### WORK TASK
Lines from the beginning of the data below through the one containing "is (1024, 768)." are to be printed exactly as they appear.

### DATASET EXCERPTS
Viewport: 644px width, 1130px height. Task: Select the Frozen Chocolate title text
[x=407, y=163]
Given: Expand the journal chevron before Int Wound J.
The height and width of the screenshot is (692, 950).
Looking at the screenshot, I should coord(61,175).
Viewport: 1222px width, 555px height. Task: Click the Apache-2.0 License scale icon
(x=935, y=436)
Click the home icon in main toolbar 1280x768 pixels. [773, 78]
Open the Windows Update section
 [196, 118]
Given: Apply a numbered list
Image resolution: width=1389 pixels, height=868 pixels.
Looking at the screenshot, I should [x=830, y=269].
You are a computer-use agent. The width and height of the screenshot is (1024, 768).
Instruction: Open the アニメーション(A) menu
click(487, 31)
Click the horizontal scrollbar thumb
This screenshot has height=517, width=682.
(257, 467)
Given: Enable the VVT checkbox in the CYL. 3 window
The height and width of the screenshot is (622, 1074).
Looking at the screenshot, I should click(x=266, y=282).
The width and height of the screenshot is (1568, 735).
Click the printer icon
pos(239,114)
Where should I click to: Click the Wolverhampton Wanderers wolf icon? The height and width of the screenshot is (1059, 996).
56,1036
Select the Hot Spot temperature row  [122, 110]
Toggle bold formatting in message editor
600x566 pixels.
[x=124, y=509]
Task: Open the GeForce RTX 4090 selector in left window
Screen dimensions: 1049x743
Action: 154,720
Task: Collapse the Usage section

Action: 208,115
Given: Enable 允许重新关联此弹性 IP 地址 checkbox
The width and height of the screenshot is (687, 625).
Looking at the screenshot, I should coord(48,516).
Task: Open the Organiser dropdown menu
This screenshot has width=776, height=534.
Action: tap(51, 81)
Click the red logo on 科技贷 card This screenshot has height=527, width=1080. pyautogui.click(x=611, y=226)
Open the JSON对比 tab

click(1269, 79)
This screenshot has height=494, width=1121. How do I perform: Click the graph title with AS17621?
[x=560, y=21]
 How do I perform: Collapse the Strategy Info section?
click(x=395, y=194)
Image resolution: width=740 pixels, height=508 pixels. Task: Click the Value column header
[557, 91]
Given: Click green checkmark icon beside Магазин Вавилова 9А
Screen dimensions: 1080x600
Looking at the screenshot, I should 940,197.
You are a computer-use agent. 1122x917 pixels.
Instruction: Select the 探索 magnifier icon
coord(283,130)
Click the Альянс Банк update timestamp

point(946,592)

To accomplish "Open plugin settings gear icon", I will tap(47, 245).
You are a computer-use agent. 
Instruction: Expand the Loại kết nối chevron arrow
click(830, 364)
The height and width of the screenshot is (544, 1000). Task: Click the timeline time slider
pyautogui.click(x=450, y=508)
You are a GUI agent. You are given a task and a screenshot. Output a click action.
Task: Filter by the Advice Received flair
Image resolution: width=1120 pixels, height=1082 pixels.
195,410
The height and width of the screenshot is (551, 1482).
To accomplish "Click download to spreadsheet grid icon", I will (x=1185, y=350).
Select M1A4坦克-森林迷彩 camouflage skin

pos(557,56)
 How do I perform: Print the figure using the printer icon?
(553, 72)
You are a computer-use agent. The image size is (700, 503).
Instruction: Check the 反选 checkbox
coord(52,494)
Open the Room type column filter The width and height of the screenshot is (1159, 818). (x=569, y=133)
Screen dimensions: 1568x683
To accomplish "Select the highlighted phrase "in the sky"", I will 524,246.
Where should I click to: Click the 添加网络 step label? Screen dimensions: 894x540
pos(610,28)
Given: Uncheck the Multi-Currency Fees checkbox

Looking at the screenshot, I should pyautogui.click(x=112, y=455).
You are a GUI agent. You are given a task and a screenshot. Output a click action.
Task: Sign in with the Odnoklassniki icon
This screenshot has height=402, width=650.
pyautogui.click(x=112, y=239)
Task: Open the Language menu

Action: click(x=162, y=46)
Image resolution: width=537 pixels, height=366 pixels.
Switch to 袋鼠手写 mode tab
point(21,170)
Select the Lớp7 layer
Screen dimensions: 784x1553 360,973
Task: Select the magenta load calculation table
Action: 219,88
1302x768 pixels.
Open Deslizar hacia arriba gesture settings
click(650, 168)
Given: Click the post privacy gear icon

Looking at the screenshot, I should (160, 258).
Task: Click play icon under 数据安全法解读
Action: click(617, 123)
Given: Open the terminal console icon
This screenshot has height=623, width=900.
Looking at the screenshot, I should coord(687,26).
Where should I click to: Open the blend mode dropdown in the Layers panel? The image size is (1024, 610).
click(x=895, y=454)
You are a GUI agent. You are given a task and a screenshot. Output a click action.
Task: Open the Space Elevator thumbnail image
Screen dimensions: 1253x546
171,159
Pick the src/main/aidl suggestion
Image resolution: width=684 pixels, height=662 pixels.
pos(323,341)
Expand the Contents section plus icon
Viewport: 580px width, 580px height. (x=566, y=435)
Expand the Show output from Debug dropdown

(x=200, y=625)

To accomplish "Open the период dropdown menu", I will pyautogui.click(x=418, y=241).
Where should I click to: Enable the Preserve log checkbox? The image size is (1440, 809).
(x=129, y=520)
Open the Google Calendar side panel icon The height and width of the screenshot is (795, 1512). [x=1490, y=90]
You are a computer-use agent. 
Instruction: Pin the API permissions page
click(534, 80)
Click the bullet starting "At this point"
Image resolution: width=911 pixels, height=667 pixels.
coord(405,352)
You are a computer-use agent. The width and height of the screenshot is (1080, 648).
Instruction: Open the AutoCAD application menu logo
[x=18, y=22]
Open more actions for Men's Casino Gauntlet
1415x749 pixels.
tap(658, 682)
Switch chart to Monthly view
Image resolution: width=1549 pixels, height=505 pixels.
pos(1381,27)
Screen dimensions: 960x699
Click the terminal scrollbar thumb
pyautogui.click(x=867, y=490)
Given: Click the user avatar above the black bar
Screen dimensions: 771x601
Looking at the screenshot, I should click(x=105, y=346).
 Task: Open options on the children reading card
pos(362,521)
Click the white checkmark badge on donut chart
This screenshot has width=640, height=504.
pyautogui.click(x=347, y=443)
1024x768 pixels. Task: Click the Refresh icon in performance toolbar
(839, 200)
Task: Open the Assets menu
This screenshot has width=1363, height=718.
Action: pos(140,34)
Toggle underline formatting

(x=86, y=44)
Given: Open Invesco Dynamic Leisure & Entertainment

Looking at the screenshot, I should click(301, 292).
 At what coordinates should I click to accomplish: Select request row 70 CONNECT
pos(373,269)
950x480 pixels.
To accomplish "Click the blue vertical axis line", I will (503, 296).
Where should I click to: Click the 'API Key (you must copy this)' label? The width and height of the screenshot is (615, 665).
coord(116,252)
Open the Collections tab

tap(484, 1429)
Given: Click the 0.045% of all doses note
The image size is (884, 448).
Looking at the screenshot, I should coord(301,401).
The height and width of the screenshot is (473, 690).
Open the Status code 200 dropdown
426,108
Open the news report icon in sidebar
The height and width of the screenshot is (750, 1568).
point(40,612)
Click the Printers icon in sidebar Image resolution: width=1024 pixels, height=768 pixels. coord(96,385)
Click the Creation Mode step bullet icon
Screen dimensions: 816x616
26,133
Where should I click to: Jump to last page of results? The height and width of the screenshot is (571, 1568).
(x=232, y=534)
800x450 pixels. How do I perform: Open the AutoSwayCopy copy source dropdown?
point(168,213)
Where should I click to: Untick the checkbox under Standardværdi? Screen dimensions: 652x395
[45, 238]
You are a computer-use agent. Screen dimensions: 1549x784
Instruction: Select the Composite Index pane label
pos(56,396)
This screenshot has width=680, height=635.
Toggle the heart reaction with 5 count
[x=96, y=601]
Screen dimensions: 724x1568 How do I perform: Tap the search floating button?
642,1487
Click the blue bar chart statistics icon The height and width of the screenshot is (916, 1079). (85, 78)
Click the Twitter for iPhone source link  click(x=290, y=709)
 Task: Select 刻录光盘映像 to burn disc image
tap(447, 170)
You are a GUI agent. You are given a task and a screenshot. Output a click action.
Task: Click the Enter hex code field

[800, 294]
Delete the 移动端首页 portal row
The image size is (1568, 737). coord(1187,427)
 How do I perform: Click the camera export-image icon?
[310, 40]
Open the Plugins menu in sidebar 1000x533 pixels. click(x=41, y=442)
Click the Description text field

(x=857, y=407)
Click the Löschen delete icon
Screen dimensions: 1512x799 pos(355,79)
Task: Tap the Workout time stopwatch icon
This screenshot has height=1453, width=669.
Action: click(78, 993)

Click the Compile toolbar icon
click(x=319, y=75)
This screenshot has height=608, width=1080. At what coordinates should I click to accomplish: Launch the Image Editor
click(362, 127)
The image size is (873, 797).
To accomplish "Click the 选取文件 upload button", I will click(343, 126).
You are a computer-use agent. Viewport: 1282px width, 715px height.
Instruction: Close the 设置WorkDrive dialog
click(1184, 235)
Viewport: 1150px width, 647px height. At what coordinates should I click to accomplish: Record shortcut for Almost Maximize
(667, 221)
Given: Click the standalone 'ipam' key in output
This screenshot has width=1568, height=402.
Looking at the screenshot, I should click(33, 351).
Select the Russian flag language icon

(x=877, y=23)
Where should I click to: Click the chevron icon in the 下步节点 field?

### REPLY TO THE TASK
Viewport: 644px width, 1130px height. Task: Select the Frozen Chocolate title text
[x=407, y=163]
Given: Expand the journal chevron before Int Wound J.
The height and width of the screenshot is (692, 950).
Looking at the screenshot, I should coord(61,175).
Viewport: 1222px width, 555px height. Task: Click the Apache-2.0 License scale icon
(x=935, y=436)
Click the home icon in main toolbar 1280x768 pixels. [773, 78]
Open the Windows Update section
 [196, 118]
Given: Apply a numbered list
Image resolution: width=1389 pixels, height=868 pixels.
Looking at the screenshot, I should [x=830, y=269].
You are a computer-use agent. The width and height of the screenshot is (1024, 768).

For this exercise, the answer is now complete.